Paper ID: 2202.11701

Super-resolution GANs of randomly-seeded fields

Alejandro Güemes, Carlos Sanmiguel Vila, Stefano Discetti

Reconstruction of field quantities from sparse measurements is a problem arising in a broad spectrum of applications. This task is particularly challenging when the mapping between sparse measurements and field quantities is performed in an unsupervised manner. Further complexity is added for moving sensors and/or random on-off status. Under such conditions, the most straightforward solution is to interpolate the scattered data onto a regular grid. However, the spatial resolution achieved with this approach is ultimately limited by the mean spacing between the sparse measurements. In this work, we propose a super-resolution generative adversarial network (GAN) framework to estimate field quantities from random sparse sensors without needing any full-field high-resolution training. The algorithm exploits random sampling to provide incomplete views of the {high-resolution} underlying distributions. It is hereby referred to as RAndomly-SEEDed super-resolution GAN (RaSeedGAN).
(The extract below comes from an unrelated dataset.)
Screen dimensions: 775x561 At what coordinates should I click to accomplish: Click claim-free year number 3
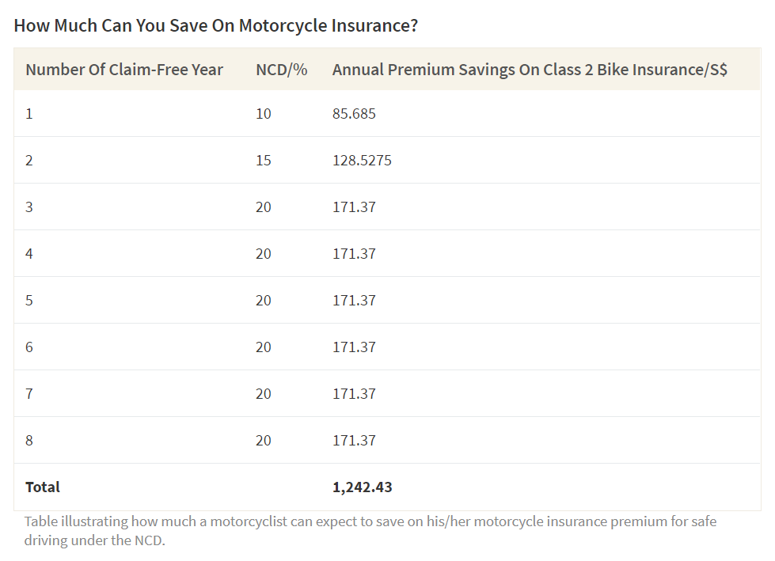[29, 207]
The proposed technique is tested on synthetic databases of fluid flow simulations, ocean surface temperature distributions measurements, and particle image velocimetry data of a zero-pressure-gradient turbulent boundary layer. The results show excellent performance even in cases with high sparsity or with levels of noise. To our knowledge, this is the first GAN algorithm for full-field high-resolution estimation from randomly-seeded fields with no need of full-field high-resolution representations.

Submitted: Feb 23, 2022